● **What you should do**: Lines to restate from the data below: from the one containing "Given: Switch to the Network debugger tab" to the one containing "Viewport: 471px width, 457px height.", both included. Give them again exactly, and only them.

● **Exercise material**:
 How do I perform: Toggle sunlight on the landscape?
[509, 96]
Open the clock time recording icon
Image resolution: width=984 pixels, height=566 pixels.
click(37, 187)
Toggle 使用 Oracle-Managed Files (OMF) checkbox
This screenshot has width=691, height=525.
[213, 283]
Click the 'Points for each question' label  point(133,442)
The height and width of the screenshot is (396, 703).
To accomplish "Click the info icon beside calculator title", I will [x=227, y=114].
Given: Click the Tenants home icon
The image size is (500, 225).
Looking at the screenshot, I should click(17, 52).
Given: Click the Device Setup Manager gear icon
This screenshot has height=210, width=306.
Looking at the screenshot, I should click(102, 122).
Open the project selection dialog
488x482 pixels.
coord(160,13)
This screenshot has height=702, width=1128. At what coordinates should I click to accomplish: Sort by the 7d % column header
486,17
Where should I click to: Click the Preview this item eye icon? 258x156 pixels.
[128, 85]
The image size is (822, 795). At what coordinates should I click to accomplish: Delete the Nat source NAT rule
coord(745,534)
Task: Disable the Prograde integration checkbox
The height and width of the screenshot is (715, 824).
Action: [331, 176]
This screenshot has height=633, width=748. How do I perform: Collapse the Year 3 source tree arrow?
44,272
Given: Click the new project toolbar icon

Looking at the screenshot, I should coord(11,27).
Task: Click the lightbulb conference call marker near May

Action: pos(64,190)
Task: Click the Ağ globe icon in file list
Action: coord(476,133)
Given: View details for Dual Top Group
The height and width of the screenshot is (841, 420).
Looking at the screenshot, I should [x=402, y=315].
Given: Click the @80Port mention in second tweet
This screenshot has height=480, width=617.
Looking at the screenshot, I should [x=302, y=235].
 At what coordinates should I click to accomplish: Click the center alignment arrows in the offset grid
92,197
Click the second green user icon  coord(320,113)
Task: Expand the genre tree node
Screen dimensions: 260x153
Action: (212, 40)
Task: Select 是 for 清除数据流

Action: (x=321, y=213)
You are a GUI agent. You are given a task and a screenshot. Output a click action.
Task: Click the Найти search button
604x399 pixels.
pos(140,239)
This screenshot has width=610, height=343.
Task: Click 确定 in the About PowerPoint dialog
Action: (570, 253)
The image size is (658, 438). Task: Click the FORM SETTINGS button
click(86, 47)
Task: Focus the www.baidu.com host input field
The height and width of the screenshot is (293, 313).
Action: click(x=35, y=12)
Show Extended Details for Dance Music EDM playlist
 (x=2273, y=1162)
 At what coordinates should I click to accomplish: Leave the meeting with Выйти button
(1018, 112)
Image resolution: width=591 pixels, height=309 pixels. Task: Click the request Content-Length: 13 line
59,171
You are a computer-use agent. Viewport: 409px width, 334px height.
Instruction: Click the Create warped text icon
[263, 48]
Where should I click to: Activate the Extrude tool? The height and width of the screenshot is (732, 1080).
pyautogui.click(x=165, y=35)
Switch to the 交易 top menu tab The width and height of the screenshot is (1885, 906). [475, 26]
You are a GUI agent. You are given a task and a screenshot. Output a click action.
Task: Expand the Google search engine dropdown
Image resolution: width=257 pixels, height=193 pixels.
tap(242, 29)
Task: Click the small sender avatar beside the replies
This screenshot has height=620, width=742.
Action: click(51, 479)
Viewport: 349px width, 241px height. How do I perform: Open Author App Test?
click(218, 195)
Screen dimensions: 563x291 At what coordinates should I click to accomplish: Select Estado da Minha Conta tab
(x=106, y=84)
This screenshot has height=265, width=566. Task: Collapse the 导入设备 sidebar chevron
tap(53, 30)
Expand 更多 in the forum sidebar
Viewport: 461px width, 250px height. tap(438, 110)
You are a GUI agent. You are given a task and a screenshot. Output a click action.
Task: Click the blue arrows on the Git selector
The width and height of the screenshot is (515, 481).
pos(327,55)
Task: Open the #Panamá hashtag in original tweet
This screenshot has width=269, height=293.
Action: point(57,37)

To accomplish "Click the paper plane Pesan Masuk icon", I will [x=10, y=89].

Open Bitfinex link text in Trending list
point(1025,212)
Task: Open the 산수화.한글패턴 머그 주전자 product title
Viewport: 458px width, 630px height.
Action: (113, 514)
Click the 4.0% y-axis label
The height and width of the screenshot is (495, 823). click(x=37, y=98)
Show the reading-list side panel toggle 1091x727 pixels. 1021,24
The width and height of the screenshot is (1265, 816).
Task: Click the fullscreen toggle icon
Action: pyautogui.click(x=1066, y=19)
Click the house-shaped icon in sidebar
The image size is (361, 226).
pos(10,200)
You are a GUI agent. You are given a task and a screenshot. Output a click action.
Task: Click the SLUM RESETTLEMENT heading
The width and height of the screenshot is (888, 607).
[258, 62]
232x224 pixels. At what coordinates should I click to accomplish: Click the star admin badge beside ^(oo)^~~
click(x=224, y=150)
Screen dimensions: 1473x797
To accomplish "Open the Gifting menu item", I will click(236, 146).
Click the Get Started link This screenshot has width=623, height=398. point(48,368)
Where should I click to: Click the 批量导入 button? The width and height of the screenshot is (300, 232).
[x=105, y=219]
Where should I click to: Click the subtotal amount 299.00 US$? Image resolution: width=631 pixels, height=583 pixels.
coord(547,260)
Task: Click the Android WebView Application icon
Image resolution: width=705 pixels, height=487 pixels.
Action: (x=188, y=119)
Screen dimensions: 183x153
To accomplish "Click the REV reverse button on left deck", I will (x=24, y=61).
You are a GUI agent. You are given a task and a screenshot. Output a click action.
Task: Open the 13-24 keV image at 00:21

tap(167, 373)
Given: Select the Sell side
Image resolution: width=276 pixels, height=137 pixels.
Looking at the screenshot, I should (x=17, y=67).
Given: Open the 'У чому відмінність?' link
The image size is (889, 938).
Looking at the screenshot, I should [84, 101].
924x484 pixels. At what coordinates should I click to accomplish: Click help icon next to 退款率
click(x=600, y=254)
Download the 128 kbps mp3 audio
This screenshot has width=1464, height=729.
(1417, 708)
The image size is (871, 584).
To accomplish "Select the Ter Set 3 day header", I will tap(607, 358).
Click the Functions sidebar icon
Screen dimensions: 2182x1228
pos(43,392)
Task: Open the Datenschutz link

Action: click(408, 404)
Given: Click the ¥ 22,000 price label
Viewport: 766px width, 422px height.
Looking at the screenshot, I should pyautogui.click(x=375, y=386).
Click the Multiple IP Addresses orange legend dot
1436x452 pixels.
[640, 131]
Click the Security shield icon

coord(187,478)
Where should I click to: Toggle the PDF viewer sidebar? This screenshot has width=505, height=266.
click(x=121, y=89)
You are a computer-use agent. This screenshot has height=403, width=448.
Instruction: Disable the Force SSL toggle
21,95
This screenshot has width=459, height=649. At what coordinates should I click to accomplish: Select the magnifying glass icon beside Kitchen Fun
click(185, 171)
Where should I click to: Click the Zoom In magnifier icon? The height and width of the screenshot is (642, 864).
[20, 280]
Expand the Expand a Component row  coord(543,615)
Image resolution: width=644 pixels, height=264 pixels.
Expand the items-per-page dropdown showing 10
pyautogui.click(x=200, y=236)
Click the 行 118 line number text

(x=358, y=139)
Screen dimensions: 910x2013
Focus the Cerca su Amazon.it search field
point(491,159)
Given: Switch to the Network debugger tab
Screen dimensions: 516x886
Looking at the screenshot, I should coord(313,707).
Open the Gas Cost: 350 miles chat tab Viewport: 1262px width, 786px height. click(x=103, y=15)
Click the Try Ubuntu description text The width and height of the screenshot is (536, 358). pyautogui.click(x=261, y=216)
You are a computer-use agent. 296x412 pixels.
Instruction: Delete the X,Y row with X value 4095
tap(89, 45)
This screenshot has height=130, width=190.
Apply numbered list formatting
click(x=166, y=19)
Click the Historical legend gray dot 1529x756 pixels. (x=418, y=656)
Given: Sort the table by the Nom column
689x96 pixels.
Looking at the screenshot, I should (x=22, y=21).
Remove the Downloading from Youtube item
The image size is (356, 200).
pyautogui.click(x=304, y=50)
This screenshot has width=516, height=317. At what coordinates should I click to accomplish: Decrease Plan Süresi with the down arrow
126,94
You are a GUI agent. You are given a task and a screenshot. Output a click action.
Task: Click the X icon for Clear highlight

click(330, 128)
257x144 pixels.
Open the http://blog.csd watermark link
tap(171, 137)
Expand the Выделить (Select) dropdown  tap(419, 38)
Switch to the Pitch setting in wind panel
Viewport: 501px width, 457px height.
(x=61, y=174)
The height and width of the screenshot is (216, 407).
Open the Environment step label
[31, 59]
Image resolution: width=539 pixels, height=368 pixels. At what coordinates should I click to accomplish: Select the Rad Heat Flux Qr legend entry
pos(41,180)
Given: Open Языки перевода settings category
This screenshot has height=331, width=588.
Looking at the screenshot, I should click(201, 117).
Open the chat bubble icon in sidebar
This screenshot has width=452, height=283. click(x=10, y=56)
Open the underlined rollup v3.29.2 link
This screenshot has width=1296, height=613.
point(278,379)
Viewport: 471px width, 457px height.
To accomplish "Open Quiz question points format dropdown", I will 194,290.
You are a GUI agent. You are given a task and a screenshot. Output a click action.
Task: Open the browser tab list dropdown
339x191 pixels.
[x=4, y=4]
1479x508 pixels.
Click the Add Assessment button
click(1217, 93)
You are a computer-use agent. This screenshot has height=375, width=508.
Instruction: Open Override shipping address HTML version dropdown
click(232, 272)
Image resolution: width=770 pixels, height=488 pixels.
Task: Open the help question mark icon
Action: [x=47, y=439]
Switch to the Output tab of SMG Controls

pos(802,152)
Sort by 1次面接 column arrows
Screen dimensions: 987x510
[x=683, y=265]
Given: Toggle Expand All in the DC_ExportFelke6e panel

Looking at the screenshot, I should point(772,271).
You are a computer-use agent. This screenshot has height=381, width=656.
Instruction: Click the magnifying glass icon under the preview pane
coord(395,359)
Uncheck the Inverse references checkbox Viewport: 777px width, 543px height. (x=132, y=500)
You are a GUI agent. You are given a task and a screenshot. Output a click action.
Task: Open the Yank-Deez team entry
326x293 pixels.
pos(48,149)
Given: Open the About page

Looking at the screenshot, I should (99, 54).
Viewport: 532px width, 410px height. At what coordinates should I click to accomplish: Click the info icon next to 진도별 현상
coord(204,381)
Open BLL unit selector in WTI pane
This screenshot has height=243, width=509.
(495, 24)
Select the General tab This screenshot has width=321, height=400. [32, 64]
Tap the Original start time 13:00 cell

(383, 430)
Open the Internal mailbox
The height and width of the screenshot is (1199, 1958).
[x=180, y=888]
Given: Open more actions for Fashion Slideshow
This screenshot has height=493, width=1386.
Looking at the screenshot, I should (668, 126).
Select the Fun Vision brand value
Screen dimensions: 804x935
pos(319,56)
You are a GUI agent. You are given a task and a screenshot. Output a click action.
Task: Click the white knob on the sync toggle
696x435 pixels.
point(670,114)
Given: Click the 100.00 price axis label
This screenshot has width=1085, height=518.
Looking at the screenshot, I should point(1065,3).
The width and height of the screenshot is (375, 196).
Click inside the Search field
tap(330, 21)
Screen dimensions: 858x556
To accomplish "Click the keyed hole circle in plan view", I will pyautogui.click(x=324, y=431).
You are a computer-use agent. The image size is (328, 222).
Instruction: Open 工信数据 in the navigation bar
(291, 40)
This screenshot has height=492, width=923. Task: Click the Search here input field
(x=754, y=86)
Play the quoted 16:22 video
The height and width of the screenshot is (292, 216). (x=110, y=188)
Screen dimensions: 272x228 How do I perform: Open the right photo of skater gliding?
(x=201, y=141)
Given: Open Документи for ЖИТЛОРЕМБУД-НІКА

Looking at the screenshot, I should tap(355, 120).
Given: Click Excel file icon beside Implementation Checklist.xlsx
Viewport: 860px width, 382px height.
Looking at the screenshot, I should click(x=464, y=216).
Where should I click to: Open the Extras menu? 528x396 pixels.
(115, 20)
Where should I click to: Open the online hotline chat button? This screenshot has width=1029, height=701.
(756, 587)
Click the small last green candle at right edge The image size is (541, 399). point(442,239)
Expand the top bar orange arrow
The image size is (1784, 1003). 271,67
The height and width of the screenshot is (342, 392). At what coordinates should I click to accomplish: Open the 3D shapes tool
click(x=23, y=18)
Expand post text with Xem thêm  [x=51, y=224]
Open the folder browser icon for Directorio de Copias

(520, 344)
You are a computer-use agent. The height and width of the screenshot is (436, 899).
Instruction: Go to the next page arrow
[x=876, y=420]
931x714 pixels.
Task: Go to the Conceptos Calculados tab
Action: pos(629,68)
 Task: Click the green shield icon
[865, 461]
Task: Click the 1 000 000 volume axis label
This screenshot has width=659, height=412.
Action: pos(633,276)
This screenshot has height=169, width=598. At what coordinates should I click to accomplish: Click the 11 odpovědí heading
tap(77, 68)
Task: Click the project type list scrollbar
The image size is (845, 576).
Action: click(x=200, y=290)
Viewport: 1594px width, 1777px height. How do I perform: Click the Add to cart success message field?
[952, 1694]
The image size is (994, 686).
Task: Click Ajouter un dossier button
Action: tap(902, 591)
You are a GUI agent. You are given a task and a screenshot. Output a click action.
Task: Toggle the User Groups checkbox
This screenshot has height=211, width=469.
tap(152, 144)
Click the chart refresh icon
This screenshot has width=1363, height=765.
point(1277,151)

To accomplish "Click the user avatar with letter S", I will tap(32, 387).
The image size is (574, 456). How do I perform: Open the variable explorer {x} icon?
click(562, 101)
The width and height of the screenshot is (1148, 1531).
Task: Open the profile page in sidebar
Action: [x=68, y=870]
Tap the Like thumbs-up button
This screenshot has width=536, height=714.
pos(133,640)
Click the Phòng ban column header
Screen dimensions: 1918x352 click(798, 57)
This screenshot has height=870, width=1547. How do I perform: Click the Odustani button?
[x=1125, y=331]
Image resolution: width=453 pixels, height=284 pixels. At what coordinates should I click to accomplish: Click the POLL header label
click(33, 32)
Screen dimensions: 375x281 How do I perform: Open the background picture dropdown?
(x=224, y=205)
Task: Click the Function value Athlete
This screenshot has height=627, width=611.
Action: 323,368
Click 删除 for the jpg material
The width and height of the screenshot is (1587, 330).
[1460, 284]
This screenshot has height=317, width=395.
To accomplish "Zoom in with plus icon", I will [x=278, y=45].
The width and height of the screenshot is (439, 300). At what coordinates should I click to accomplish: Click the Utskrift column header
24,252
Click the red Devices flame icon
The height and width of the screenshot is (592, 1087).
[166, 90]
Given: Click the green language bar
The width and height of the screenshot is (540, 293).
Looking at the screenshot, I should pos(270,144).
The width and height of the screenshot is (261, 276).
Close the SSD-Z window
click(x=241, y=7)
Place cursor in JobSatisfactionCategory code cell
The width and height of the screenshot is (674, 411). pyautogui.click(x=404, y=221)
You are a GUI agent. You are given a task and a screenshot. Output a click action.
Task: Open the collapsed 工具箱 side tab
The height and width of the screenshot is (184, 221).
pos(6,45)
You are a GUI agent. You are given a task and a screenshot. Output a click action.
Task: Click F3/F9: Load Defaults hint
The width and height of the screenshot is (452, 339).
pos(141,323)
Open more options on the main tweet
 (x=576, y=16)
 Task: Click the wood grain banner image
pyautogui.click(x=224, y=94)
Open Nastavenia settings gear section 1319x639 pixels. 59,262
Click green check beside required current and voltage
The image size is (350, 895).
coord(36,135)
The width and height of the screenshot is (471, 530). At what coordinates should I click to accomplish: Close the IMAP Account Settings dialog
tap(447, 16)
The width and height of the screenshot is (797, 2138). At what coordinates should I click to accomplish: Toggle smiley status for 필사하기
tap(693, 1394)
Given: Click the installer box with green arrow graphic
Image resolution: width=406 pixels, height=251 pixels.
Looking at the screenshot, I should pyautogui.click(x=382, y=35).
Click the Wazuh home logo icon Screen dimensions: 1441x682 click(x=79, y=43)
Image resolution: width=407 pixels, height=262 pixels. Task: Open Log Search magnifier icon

● **Exercise response**:
Given: Switch to the Network debugger tab
Screen dimensions: 516x886
Looking at the screenshot, I should coord(313,707).
Open the Gas Cost: 350 miles chat tab Viewport: 1262px width, 786px height. click(x=103, y=15)
Click the Try Ubuntu description text The width and height of the screenshot is (536, 358). pyautogui.click(x=261, y=216)
You are a computer-use agent. 296x412 pixels.
Instruction: Delete the X,Y row with X value 4095
tap(89, 45)
This screenshot has height=130, width=190.
Apply numbered list formatting
click(x=166, y=19)
Click the Historical legend gray dot 1529x756 pixels. (x=418, y=656)
Given: Sort the table by the Nom column
689x96 pixels.
Looking at the screenshot, I should (x=22, y=21).
Remove the Downloading from Youtube item
The image size is (356, 200).
pyautogui.click(x=304, y=50)
This screenshot has width=516, height=317. At what coordinates should I click to accomplish: Decrease Plan Süresi with the down arrow
126,94
You are a GUI agent. You are given a task and a screenshot. Output a click action.
Task: Click the X icon for Clear highlight

click(330, 128)
257x144 pixels.
Open the http://blog.csd watermark link
tap(171, 137)
Expand the Выделить (Select) dropdown  tap(419, 38)
Switch to the Pitch setting in wind panel
Viewport: 501px width, 457px height.
(x=61, y=174)
The height and width of the screenshot is (216, 407).
Open the Environment step label
[31, 59]
Image resolution: width=539 pixels, height=368 pixels. At what coordinates should I click to accomplish: Select the Rad Heat Flux Qr legend entry
pos(41,180)
Given: Open Языки перевода settings category
This screenshot has height=331, width=588.
Looking at the screenshot, I should click(201, 117).
Open the chat bubble icon in sidebar
This screenshot has width=452, height=283. click(x=10, y=56)
Open the underlined rollup v3.29.2 link
This screenshot has width=1296, height=613.
point(278,379)
Viewport: 471px width, 457px height.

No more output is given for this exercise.